Copy the items verbatim, from the first line through the line containing "The image size is (544, 627). coord(258,155)", including both.

[Start of DATA SUPPLIED]

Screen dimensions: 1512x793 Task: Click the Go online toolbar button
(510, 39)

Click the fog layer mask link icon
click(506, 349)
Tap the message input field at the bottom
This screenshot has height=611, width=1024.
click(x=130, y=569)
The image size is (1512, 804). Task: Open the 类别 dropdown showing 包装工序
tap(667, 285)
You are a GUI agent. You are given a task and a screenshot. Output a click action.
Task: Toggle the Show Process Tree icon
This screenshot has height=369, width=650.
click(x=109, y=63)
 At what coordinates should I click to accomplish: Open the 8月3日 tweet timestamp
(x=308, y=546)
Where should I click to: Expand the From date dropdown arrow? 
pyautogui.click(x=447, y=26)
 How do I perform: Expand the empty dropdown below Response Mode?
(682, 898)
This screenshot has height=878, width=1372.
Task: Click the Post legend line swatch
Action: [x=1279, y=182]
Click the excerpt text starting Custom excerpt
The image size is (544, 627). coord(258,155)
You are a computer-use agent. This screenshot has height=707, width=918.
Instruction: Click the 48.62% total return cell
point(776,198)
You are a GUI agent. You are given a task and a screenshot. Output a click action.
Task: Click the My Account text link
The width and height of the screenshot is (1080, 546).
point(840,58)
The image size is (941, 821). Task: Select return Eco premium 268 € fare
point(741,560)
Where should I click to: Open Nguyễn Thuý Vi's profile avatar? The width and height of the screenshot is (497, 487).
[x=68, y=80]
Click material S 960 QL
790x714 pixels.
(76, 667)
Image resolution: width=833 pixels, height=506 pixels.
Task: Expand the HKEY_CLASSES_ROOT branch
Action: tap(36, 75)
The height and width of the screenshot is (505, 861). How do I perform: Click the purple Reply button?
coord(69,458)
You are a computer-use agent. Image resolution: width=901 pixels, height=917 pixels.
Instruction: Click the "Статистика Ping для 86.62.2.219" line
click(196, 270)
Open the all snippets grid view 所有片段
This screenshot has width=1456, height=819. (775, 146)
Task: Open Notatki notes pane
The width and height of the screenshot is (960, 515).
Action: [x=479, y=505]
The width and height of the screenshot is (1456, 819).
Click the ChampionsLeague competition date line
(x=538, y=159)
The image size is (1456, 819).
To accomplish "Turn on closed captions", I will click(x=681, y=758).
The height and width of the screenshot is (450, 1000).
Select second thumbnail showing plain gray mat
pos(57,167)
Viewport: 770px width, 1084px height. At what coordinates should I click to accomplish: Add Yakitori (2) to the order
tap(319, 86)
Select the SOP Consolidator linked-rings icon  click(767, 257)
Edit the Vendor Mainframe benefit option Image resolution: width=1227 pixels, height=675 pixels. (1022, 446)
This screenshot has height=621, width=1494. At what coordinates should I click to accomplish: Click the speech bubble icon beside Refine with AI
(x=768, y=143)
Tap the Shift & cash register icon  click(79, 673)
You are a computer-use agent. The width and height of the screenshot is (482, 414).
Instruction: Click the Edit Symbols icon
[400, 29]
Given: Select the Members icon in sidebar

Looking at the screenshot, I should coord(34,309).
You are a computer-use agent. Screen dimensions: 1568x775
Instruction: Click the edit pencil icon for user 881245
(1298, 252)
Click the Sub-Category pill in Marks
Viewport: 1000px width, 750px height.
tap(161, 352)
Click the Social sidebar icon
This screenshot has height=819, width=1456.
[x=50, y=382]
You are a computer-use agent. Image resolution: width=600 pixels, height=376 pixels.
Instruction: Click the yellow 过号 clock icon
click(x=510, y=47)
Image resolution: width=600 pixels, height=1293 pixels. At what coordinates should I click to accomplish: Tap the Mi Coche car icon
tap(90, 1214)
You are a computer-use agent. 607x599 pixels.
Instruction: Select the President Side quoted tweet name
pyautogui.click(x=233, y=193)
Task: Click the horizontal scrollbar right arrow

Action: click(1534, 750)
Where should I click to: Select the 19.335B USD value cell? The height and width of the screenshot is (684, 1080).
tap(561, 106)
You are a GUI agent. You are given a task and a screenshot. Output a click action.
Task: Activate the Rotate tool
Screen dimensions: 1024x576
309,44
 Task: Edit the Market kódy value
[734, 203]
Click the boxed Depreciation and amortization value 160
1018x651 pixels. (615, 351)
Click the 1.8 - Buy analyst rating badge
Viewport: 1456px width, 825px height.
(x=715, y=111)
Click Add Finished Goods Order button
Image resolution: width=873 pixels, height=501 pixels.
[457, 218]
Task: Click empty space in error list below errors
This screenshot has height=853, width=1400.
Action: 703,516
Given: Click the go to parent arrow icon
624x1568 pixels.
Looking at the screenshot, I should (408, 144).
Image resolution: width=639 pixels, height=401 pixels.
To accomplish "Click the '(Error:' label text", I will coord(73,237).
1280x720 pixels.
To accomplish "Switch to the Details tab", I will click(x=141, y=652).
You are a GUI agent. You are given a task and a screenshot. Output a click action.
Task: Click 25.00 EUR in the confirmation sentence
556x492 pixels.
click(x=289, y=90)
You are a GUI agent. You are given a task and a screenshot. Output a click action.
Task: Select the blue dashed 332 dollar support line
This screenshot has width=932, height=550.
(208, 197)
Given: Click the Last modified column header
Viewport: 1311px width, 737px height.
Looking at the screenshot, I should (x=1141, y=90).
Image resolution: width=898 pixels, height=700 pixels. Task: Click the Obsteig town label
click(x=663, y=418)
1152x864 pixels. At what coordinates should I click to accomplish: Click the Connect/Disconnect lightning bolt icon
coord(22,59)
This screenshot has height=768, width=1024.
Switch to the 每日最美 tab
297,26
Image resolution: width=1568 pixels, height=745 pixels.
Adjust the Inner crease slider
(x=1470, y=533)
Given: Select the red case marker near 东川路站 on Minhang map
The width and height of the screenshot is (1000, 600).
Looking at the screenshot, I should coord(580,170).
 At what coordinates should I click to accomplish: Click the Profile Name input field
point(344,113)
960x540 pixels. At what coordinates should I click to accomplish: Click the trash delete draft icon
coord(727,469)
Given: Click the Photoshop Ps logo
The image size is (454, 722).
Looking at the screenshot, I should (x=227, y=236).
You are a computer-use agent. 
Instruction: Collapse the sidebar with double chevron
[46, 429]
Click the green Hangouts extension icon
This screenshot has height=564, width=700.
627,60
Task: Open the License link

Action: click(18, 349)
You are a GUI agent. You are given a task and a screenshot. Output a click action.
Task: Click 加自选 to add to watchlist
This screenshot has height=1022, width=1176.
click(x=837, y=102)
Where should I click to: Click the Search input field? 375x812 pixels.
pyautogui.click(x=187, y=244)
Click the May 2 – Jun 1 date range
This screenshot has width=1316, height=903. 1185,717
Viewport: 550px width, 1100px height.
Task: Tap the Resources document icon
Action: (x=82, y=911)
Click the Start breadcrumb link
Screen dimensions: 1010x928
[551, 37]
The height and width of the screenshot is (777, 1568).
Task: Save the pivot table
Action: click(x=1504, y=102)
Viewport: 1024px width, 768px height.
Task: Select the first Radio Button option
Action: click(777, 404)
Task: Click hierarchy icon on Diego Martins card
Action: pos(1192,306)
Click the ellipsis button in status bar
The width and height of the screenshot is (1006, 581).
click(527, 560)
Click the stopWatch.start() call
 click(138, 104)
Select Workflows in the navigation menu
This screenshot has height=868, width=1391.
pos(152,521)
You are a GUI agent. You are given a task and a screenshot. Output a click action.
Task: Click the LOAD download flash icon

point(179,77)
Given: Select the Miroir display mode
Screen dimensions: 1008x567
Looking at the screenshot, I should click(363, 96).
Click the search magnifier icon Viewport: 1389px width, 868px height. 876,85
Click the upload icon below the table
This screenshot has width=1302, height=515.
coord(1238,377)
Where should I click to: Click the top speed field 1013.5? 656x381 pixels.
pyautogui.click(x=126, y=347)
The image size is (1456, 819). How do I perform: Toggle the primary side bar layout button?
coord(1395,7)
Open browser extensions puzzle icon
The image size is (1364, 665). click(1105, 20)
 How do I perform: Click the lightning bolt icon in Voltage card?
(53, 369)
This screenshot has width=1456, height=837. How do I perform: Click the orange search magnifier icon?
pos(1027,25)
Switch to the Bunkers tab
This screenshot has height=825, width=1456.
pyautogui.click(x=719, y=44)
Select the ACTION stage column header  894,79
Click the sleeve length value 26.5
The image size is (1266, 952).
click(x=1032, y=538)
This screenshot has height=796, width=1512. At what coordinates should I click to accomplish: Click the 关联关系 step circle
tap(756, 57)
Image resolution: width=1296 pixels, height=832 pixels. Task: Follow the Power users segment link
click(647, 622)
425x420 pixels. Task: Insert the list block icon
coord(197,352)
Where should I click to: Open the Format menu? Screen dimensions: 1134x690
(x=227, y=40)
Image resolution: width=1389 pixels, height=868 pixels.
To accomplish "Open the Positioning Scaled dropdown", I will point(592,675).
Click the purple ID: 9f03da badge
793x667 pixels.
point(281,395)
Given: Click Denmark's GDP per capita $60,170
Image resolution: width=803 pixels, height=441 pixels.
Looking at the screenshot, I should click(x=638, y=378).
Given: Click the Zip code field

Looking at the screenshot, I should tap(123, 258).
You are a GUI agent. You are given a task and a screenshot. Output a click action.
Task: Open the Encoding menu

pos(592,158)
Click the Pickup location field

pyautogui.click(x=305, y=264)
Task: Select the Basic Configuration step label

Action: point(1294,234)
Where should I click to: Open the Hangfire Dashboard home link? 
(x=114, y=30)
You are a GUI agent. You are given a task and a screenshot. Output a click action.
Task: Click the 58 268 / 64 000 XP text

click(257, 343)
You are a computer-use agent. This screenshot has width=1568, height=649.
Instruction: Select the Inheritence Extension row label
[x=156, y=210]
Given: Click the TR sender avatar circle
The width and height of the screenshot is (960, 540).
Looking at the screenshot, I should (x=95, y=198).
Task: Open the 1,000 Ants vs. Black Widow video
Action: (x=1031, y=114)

[End of DATA SUPPLIED]

[SOLUTION TO THIS PROBLEM]:
Screen dimensions: 1512x793 Task: Click the Go online toolbar button
(510, 39)

Click the fog layer mask link icon
click(506, 349)
Tap the message input field at the bottom
This screenshot has height=611, width=1024.
click(x=130, y=569)
The image size is (1512, 804). Task: Open the 类别 dropdown showing 包装工序
tap(667, 285)
You are a GUI agent. You are given a task and a screenshot. Output a click action.
Task: Toggle the Show Process Tree icon
This screenshot has height=369, width=650.
click(x=109, y=63)
 At what coordinates should I click to accomplish: Open the 8月3日 tweet timestamp
(x=308, y=546)
Where should I click to: Expand the From date dropdown arrow? 
pyautogui.click(x=447, y=26)
 How do I perform: Expand the empty dropdown below Response Mode?
(682, 898)
This screenshot has height=878, width=1372.
Task: Click the Post legend line swatch
Action: [x=1279, y=182]
Click the excerpt text starting Custom excerpt
The image size is (544, 627). coord(258,155)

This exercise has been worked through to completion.